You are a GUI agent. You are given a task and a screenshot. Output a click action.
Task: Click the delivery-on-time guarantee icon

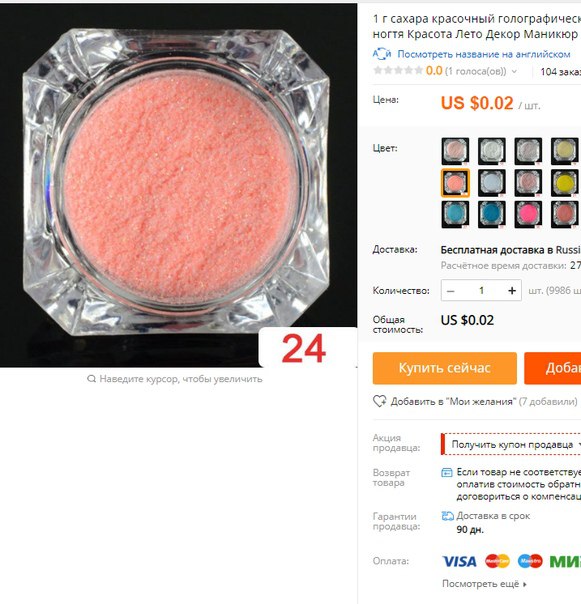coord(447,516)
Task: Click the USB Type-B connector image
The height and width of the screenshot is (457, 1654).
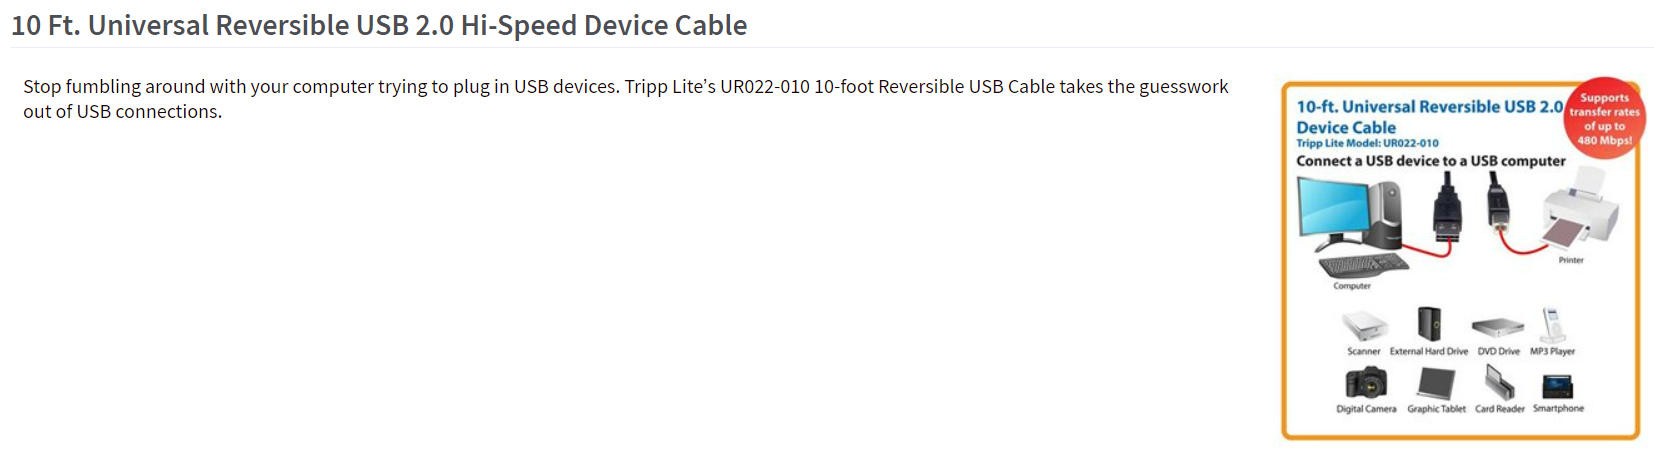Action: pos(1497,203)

------------------------------------------------------------------------

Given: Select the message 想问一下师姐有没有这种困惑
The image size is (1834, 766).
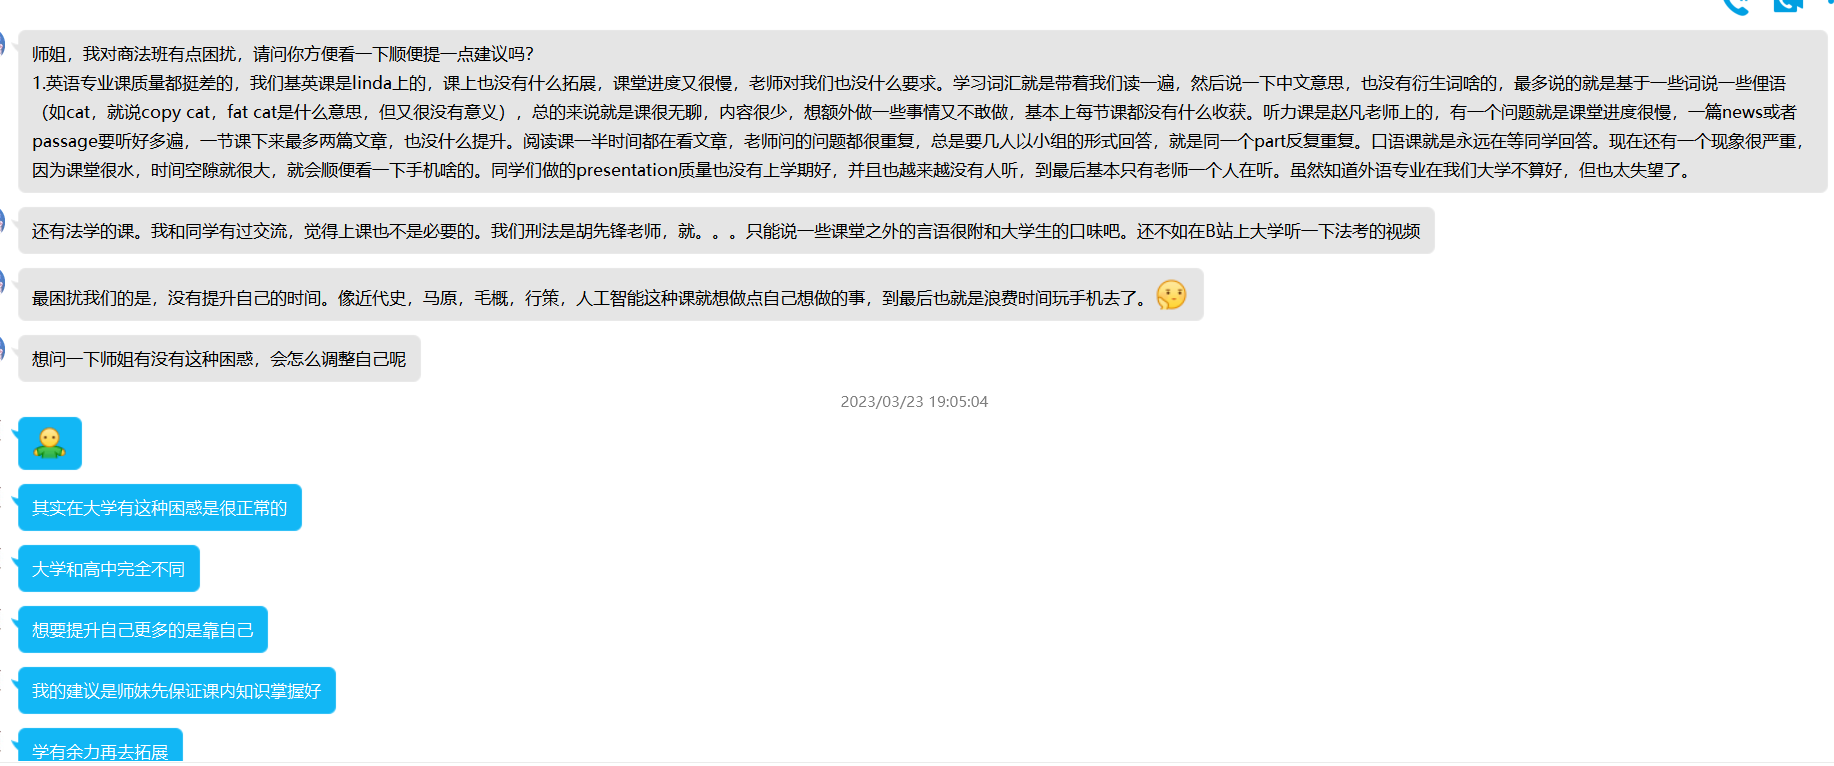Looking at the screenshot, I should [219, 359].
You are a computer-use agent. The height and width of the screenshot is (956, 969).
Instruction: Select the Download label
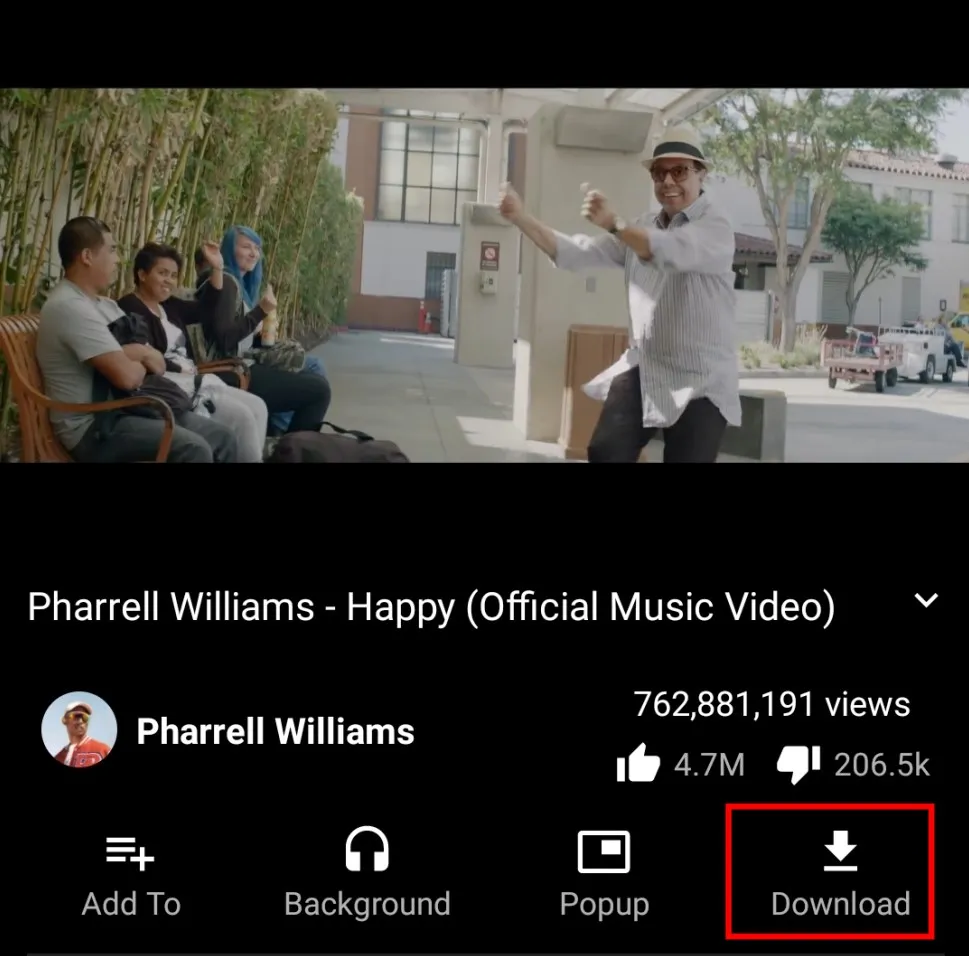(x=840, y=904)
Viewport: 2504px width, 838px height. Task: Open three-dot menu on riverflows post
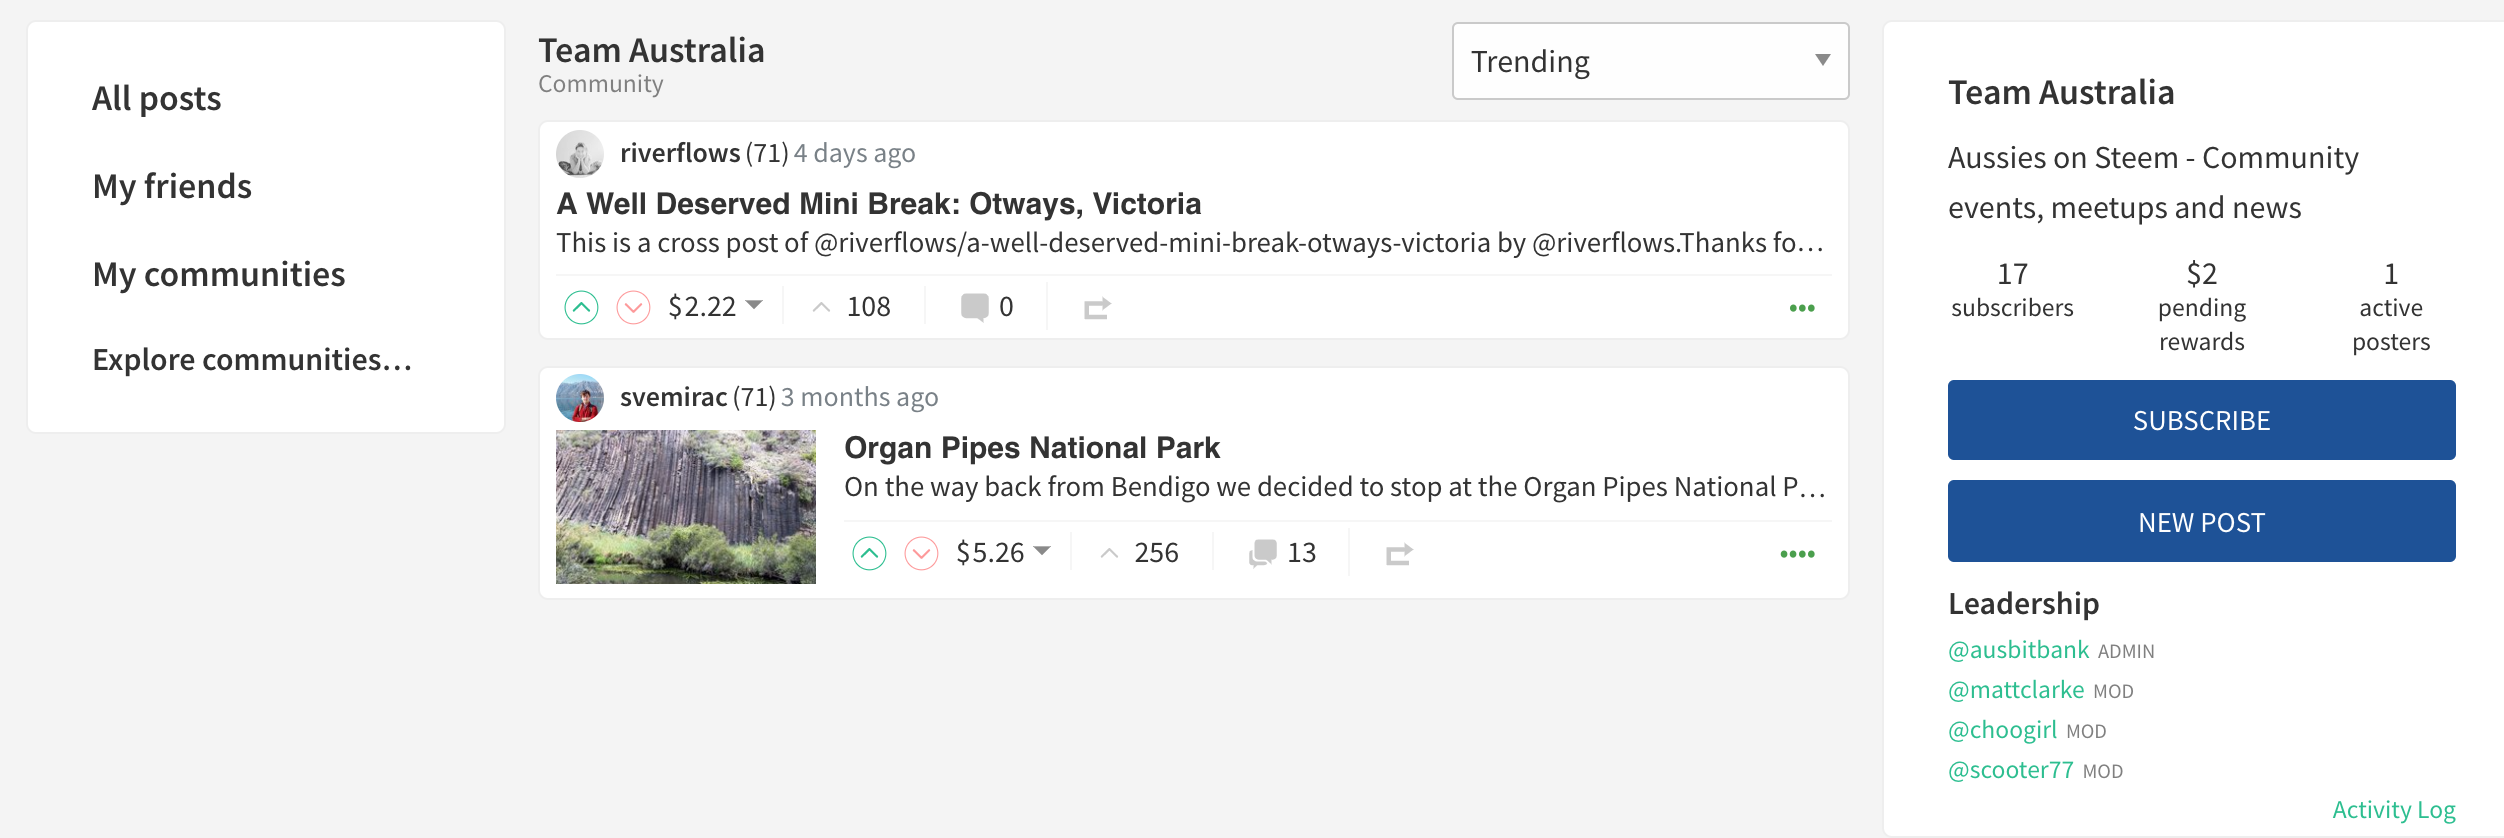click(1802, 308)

------------------------------------------------------------------------

All lines containing "agent" in the material above should appear in your reply, copied exactly.

You are a GUI agent. You are given a task and a screenshot. Output a click action.
You are a computer-use agent. The height and width of the screenshot is (956, 969).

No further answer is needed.